Mechanisms of antimicrobial-induced nephrotoxicity in children

Abstract

Drug-induced nephrotoxicity is responsible for 20% to 60% of cases of acute kidney injury in hospitalized patients and is associated with increased morbidity and mortality in both children and adults. Antimicrobials are one of the most common classes of medications prescribed globally and also among the most common causes of nephrotoxicity. A broad range of antimicrobial agents have been associated with nephrotoxicity, but the features of kidney injury vary based on the agent, its mechanism of injury and the site of toxicity within the kidney.

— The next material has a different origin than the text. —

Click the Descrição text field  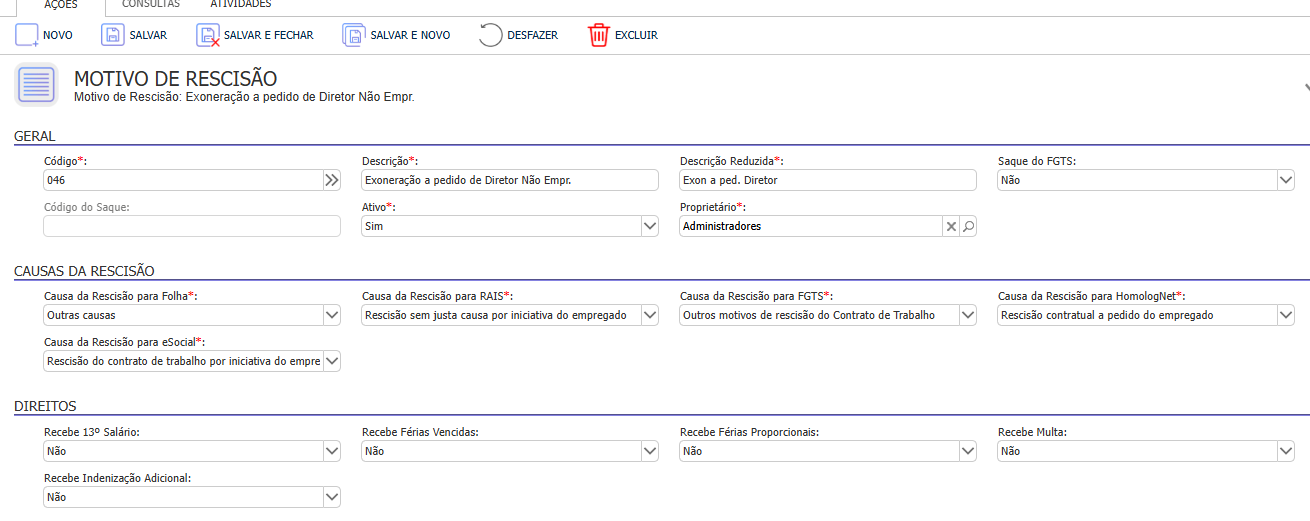[510, 180]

Distinguishing nephrotoxicity caused by an antimicrobial agent from other potential inciting factors is important to facilitate both early recognition of drug toxicity and prompt cessation of an offending drug, as well as to avoid unnecessary discontinuation of an innocuous therapy. This review will detail the different types of antimicrobial-induced nephrotoxicity: acute tubular necrosis, acute interstitial nephritis and obstructive nephropathy. It will also describe the mechanism of injury caused by specific antimicrobial agents and classes (vancomycin, aminoglycosides, polymyxins, antivirals, amphotericin B), highlight the toxicodynamics of these drugs and provide guidance on administration or monitoring practices that can mitigate toxicity, when known. Particular attention will be paid to paediatric patients, when applicable, in whom nephrotoxin exposure is an often-underappreciated cause of kidney injury.

Figure 1.

Diagram of the primary types of kidney injury caused by specific antimicrobial agents. Specific agents that have been reported to inflict multiple types of injury are displayed as overlapping.

Figure 2.

Mechanisms of antimicrobial-induced nephrotoxicity. (a) ATN: begins with endocytosis of drug from the urine into tubular epithelial cells (a1). Once inside the cell, the drug causes damage to cell organelles (a2). This initiates the process of cellular apoptosis and death, and release of systemic inflammatory signals (a3). Renal blood flow is then reduced (a4) as a result of tubuloglomerular feedback mechanisms. (b) AIN: antigen from either freely filtered drug or drug that is circulating in the blood is deposited on the basement membrane (b1). The antigen is recognized by dendritic cells (b2), which induce a T cell-mediated immune response (b3) and interstitial inflammation with pyuria (b4). (c) Crystal (obstructive) nephropathy: drug is filtered into the urine (c1). When the urine becomes supersaturated with drug, as in the setting of decreased urine flow, the drug precipitates (often as crystals) and obstructs the tubular lumen (c2). This leads to the release of inflammatory signals into the blood (c3), as well as induction of cellular apoptosis and reduced renal blood flow via tubuloglomerular feedback mechanisms (c4).